— Start Information provided —

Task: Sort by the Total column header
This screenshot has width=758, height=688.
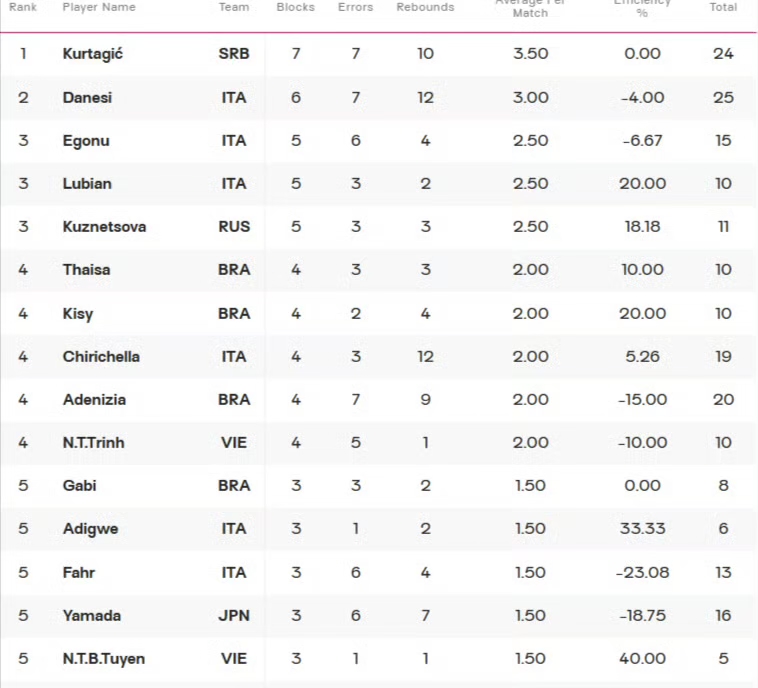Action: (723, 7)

— End Information provided —
— Start Information provided —

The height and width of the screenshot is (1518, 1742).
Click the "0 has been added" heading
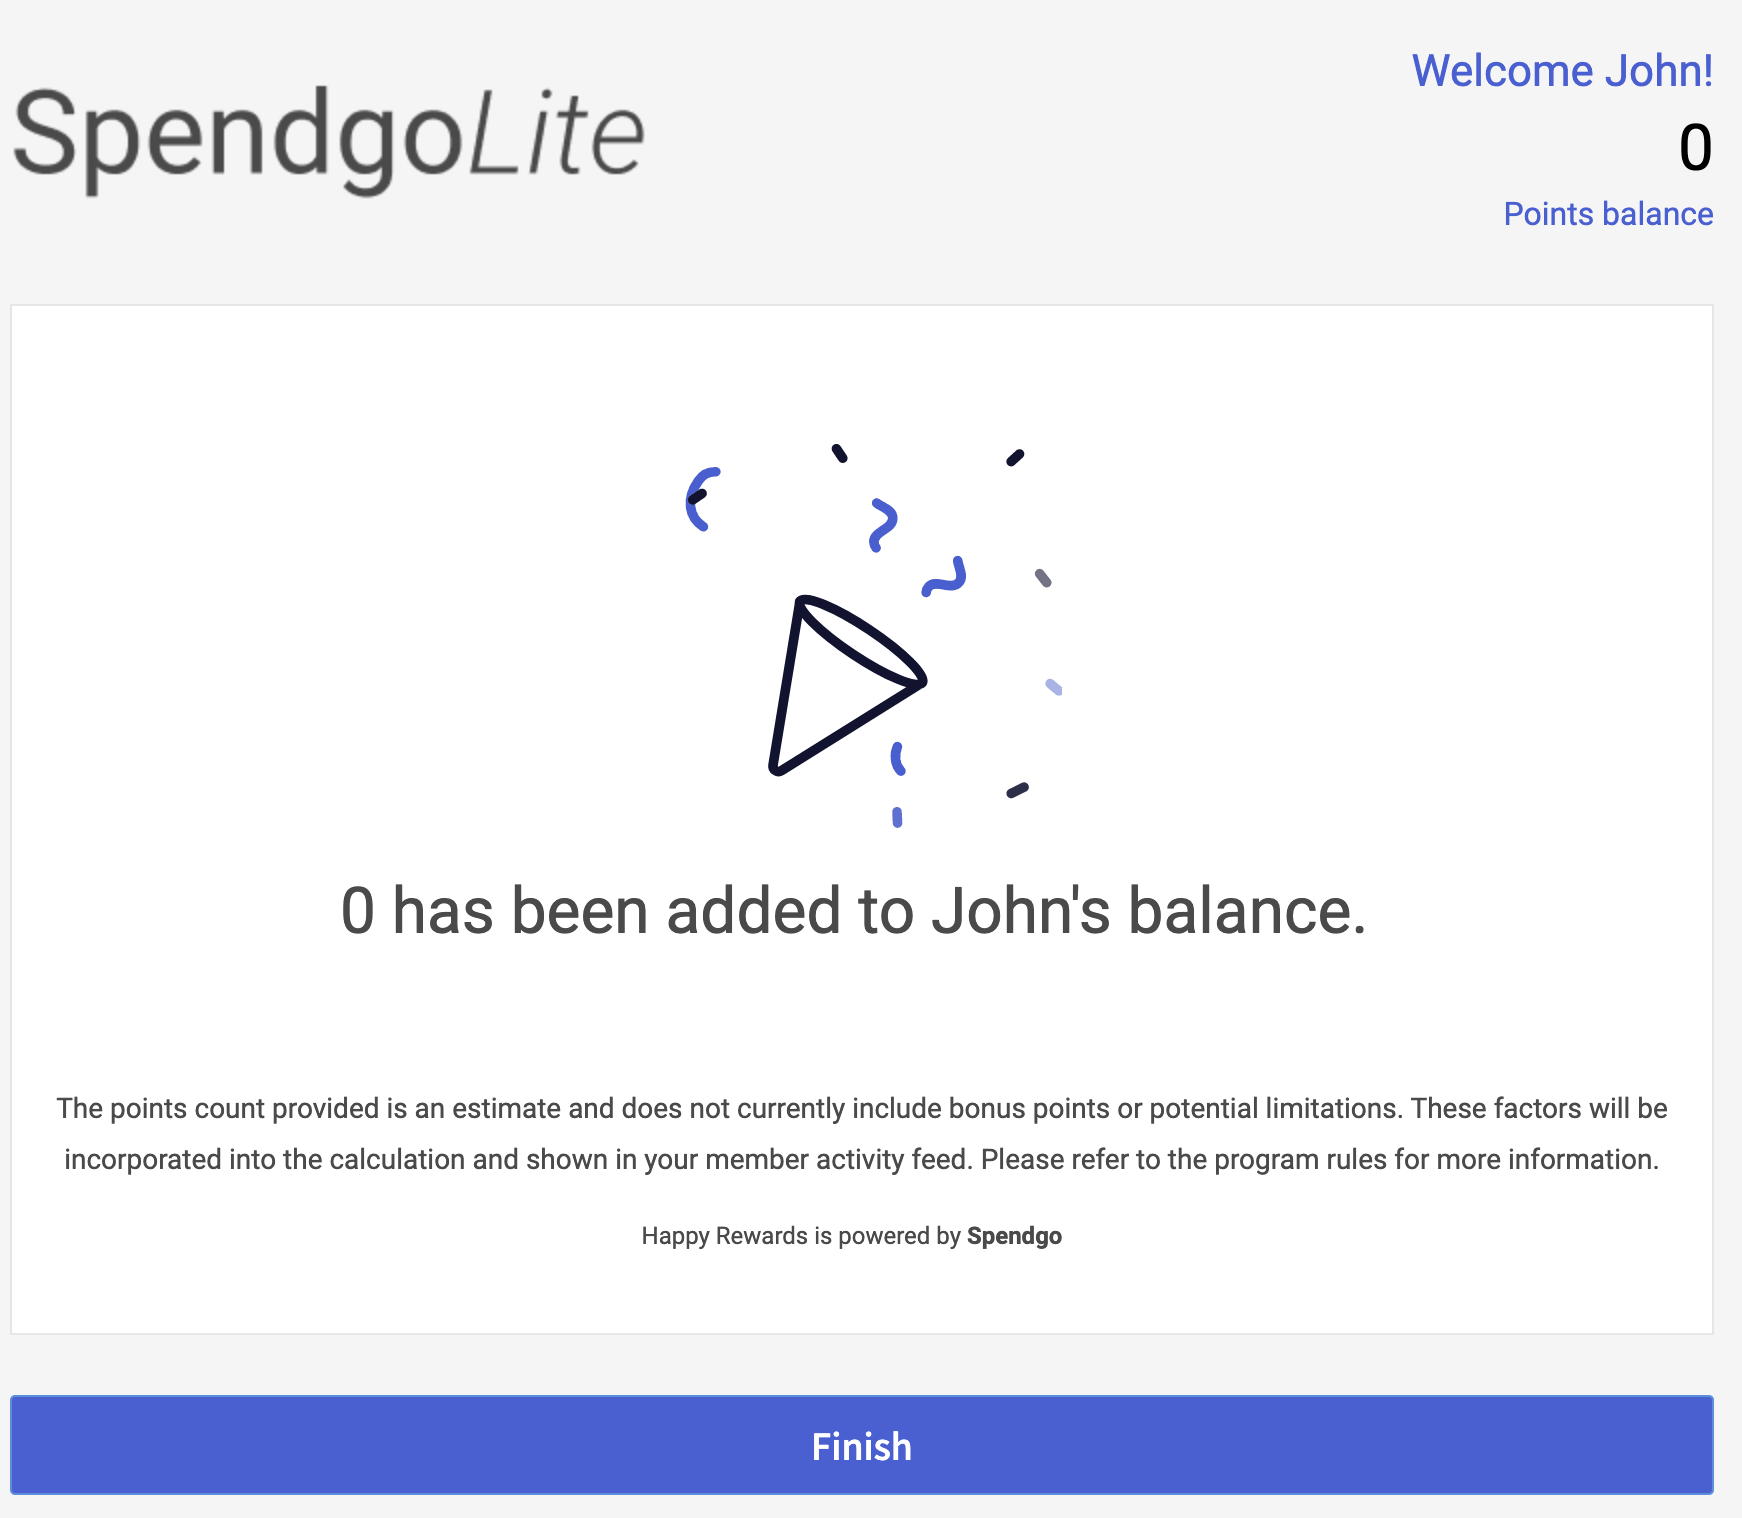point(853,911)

— End Information provided —

**Given problem**
Can you reproduce the listing verbatim, from the line containing "The height and" through the line containing "point(853,911)", both included, leaving out the pictures?

**Result for this task**
The height and width of the screenshot is (1518, 1742).
Click the "0 has been added" heading
point(853,911)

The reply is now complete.